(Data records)

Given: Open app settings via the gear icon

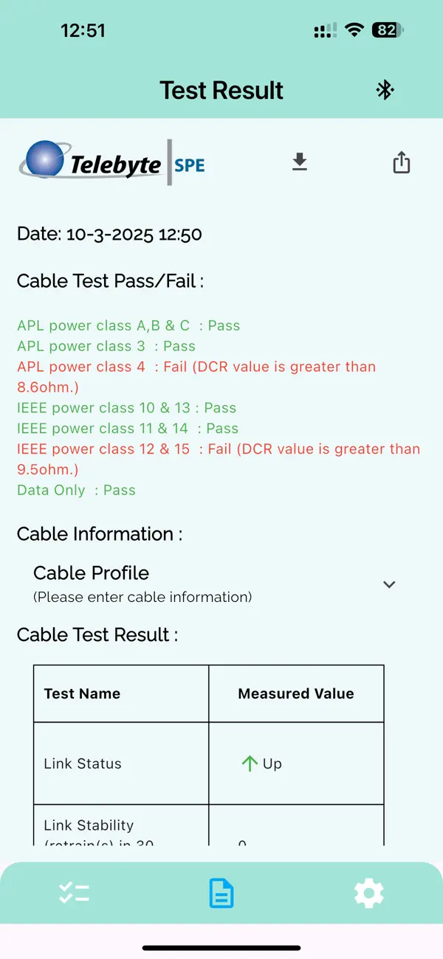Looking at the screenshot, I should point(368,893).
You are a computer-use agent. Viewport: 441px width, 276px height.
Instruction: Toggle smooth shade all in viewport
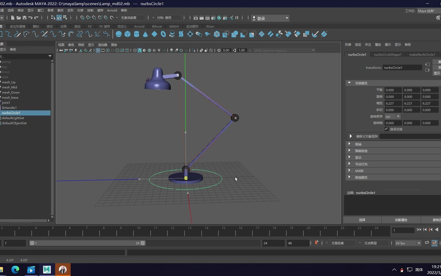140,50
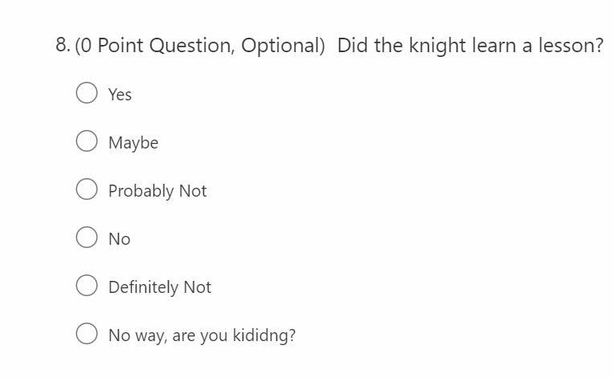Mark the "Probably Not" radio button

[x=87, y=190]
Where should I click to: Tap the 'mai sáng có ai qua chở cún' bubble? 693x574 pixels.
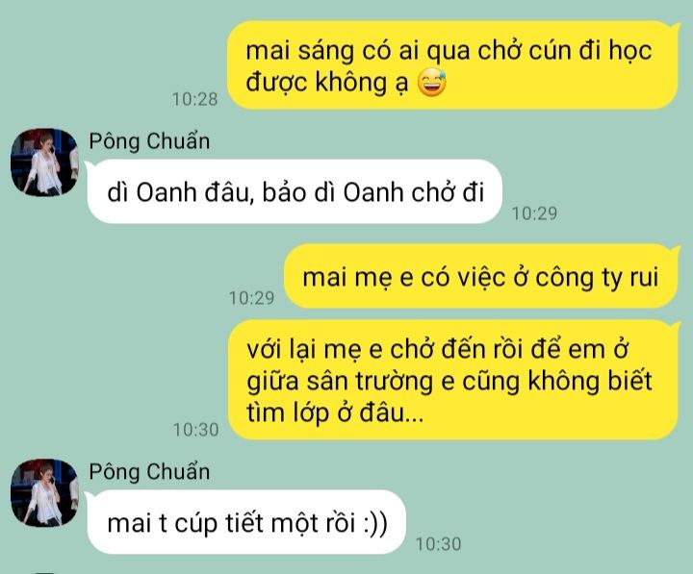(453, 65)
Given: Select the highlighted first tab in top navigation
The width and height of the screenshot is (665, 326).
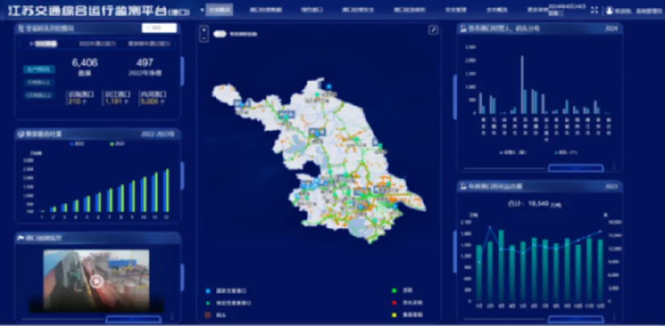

**Work instruction**: Omit the pictures; restate every entry word for word.

**Response for this exercise**:
Given: Open app settings via the gear icon

Looking at the screenshot, I should point(368,893).
You are a computer-use agent. Viewport: 441px width, 276px height.
Instruction: Toggle smooth shade all in viewport
140,50
Mark the "Probably Not" radio button

[x=87, y=190]
Where should I click to: Tap the 'mai sáng có ai qua chở cún' bubble? 693x574 pixels.
(453, 65)
Given: Select the highlighted first tab in top navigation
The width and height of the screenshot is (665, 326).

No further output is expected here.